## BRIEF:
Starting at the line that contains "Screen dimensions: 1280x881", output each line through the end of the data exactly, and nothing more.

## GIVEN INFORMATION:
------------

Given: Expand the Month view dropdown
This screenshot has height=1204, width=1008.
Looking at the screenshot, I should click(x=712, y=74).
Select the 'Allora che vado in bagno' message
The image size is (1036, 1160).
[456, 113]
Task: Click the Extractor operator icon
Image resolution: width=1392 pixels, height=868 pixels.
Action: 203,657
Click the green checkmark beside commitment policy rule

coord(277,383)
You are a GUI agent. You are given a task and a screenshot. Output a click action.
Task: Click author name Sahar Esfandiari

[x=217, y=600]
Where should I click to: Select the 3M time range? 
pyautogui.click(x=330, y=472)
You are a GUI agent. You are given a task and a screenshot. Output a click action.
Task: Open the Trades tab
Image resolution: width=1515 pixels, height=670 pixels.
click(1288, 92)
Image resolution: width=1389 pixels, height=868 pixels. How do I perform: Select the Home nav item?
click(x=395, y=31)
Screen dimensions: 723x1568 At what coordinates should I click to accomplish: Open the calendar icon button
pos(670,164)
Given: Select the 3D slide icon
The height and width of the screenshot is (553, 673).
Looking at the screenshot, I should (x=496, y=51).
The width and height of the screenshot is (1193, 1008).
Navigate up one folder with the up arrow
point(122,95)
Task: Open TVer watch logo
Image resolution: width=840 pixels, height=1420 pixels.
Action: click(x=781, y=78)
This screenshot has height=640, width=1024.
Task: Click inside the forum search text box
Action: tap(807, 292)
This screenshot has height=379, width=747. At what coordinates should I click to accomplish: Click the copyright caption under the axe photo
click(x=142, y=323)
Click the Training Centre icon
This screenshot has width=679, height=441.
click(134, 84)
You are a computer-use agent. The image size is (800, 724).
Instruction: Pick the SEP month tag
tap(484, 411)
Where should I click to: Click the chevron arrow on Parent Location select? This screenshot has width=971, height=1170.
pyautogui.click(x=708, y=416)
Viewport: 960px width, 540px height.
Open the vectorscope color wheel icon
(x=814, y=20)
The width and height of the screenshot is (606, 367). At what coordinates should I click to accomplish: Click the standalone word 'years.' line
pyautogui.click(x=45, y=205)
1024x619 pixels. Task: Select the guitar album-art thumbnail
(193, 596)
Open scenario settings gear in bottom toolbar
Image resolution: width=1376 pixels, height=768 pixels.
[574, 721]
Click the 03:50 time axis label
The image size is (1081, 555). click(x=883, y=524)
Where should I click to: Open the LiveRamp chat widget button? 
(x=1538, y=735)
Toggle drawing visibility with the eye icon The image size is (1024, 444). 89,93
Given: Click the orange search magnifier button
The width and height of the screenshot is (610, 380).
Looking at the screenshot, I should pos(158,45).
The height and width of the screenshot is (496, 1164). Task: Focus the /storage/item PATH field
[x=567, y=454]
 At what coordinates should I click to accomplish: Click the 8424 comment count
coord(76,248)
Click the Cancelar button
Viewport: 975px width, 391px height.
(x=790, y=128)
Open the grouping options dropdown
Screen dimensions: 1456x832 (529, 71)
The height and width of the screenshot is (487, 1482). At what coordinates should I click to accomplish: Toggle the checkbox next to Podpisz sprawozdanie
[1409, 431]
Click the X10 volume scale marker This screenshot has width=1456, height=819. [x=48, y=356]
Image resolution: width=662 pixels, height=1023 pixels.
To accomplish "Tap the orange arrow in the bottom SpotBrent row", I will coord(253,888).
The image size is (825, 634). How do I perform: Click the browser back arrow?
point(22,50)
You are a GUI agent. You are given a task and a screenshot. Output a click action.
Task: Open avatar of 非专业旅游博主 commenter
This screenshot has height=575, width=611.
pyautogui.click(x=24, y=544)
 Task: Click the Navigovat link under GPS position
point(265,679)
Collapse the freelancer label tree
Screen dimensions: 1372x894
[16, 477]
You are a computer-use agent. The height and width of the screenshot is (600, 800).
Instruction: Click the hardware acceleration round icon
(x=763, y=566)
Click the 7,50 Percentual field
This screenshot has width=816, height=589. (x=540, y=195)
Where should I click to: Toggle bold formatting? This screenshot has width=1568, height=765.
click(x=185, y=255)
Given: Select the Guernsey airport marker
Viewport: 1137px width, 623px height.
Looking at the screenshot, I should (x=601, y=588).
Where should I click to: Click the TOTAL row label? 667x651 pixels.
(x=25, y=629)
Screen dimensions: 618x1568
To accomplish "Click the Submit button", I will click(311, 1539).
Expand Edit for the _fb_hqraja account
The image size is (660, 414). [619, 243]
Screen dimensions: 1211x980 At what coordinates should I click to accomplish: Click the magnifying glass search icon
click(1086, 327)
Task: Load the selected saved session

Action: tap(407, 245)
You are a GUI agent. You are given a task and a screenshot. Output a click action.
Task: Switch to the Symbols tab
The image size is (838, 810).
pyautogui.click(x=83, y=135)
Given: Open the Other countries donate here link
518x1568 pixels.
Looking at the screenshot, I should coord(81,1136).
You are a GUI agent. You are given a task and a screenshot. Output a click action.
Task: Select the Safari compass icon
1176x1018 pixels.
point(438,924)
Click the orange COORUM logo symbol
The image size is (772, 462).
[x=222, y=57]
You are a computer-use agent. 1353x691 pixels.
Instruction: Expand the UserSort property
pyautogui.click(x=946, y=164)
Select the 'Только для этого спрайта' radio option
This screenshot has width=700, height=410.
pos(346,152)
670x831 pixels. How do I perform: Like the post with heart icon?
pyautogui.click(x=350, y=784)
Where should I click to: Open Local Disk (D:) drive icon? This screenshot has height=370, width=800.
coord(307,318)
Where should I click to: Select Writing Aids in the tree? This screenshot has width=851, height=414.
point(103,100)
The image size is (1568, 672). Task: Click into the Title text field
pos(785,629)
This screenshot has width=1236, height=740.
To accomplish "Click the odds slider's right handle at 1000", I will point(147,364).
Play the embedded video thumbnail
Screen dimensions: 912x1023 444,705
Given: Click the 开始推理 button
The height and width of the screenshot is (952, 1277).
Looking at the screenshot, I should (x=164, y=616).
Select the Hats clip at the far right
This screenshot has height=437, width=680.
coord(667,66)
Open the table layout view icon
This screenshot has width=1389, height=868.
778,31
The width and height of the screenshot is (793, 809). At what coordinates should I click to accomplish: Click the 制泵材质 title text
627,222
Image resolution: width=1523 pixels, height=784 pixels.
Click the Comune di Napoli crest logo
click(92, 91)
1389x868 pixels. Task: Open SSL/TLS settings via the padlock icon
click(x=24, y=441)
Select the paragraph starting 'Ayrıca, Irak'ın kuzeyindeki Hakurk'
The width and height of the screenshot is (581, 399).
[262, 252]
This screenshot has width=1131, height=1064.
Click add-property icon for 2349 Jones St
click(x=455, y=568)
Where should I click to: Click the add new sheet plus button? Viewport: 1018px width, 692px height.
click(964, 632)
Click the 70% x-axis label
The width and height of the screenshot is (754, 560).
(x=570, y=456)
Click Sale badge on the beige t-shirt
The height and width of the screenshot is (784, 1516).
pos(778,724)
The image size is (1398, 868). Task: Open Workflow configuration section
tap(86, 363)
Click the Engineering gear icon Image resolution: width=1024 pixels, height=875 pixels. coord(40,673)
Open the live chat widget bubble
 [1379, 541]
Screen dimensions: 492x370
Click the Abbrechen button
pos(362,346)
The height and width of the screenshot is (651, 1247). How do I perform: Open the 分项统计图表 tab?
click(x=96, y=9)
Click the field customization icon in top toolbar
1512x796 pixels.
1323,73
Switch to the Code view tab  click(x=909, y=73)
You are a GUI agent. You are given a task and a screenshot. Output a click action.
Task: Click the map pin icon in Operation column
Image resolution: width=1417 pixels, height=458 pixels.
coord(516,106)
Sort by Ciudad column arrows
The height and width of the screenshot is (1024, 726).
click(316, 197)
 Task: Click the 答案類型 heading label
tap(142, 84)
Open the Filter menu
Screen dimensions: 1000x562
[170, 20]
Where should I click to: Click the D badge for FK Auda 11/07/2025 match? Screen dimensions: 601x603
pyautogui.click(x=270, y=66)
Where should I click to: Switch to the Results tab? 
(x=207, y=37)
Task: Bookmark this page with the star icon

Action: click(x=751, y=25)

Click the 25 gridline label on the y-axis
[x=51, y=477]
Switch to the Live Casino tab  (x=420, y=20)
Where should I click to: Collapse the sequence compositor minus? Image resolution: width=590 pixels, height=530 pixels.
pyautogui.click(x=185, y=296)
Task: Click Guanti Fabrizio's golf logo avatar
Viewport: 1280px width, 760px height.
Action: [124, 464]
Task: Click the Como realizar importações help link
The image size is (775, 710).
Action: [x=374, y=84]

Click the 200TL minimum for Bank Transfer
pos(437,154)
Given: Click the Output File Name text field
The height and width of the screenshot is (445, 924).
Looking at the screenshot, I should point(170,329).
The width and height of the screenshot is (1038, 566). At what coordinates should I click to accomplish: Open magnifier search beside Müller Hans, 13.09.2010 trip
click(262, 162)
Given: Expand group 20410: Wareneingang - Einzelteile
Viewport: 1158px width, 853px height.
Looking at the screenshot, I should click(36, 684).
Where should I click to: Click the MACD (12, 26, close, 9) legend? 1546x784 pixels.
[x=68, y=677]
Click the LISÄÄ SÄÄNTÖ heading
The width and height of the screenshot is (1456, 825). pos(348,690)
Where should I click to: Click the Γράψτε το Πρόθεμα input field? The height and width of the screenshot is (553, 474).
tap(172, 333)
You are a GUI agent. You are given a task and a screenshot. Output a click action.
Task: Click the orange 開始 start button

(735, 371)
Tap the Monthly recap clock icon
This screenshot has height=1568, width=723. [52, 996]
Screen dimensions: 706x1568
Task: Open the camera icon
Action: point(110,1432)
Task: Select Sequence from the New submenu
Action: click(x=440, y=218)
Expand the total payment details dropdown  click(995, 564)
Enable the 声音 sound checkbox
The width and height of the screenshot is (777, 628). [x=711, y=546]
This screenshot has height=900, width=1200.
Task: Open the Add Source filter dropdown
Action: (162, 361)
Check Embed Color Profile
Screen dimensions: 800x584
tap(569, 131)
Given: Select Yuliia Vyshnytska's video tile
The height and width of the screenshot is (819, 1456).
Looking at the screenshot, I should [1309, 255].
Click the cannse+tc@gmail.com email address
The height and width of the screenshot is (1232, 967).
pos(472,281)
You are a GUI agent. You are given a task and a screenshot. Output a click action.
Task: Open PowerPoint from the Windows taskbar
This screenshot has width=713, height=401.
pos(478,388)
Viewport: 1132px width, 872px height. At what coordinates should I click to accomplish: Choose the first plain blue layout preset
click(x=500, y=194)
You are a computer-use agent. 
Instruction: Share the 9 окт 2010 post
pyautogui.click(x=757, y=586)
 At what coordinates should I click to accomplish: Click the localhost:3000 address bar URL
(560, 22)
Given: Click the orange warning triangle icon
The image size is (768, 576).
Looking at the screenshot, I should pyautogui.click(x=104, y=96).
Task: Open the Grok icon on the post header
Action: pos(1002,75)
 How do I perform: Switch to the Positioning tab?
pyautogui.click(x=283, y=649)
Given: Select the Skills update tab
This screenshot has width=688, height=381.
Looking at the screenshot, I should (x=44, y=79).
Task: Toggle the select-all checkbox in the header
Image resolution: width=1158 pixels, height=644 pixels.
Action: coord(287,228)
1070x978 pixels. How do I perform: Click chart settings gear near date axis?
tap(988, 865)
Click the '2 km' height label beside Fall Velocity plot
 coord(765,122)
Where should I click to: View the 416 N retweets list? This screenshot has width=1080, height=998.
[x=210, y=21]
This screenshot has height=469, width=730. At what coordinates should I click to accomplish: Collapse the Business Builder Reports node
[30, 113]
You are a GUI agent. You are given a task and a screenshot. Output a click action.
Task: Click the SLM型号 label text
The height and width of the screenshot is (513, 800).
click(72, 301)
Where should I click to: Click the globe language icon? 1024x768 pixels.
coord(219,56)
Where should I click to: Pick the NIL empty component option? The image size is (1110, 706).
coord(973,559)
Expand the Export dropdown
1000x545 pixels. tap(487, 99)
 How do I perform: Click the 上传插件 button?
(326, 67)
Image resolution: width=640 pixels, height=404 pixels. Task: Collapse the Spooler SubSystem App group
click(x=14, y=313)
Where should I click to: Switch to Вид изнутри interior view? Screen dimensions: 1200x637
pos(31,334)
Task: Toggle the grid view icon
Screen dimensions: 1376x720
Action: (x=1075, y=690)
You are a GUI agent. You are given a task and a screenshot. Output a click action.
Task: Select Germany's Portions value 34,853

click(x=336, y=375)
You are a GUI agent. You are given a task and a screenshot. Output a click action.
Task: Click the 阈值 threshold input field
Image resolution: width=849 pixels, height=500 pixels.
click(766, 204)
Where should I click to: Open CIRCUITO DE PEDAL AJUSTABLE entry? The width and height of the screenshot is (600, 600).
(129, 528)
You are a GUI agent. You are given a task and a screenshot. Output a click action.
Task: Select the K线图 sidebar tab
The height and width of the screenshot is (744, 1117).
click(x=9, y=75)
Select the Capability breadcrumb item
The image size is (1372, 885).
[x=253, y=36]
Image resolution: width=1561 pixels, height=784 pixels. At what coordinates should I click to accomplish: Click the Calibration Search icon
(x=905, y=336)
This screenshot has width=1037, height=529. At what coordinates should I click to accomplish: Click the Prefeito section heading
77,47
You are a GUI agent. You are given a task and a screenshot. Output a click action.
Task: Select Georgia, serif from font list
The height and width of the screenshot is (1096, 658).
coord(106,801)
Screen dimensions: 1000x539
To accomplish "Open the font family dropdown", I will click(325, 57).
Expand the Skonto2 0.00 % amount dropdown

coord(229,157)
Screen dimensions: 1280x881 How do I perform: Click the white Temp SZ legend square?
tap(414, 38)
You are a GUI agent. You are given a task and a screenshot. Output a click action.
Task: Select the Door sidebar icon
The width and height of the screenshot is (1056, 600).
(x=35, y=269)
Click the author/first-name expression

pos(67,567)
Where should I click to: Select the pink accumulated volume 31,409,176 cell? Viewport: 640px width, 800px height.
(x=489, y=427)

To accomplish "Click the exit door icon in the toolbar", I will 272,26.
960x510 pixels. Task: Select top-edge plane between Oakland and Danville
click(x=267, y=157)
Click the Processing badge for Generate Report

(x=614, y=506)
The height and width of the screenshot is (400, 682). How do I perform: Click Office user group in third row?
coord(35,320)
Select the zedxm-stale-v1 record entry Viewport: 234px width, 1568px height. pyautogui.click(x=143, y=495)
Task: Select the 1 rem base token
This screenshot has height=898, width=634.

------------

## ANSWER TO THE EXERCISE:
Screen dimensions: 1280x881 How do I perform: Click the white Temp SZ legend square?
tap(414, 38)
You are a GUI agent. You are given a task and a screenshot. Output a click action.
Task: Select the Door sidebar icon
The width and height of the screenshot is (1056, 600).
(x=35, y=269)
Click the author/first-name expression

pos(67,567)
Where should I click to: Select the pink accumulated volume 31,409,176 cell? Viewport: 640px width, 800px height.
(x=489, y=427)

To accomplish "Click the exit door icon in the toolbar", I will 272,26.
960x510 pixels. Task: Select top-edge plane between Oakland and Danville
click(x=267, y=157)
Click the Processing badge for Generate Report

(x=614, y=506)
The height and width of the screenshot is (400, 682). How do I perform: Click Office user group in third row?
coord(35,320)
Select the zedxm-stale-v1 record entry Viewport: 234px width, 1568px height. pyautogui.click(x=143, y=495)
Task: Select the 1 rem base token
This screenshot has height=898, width=634.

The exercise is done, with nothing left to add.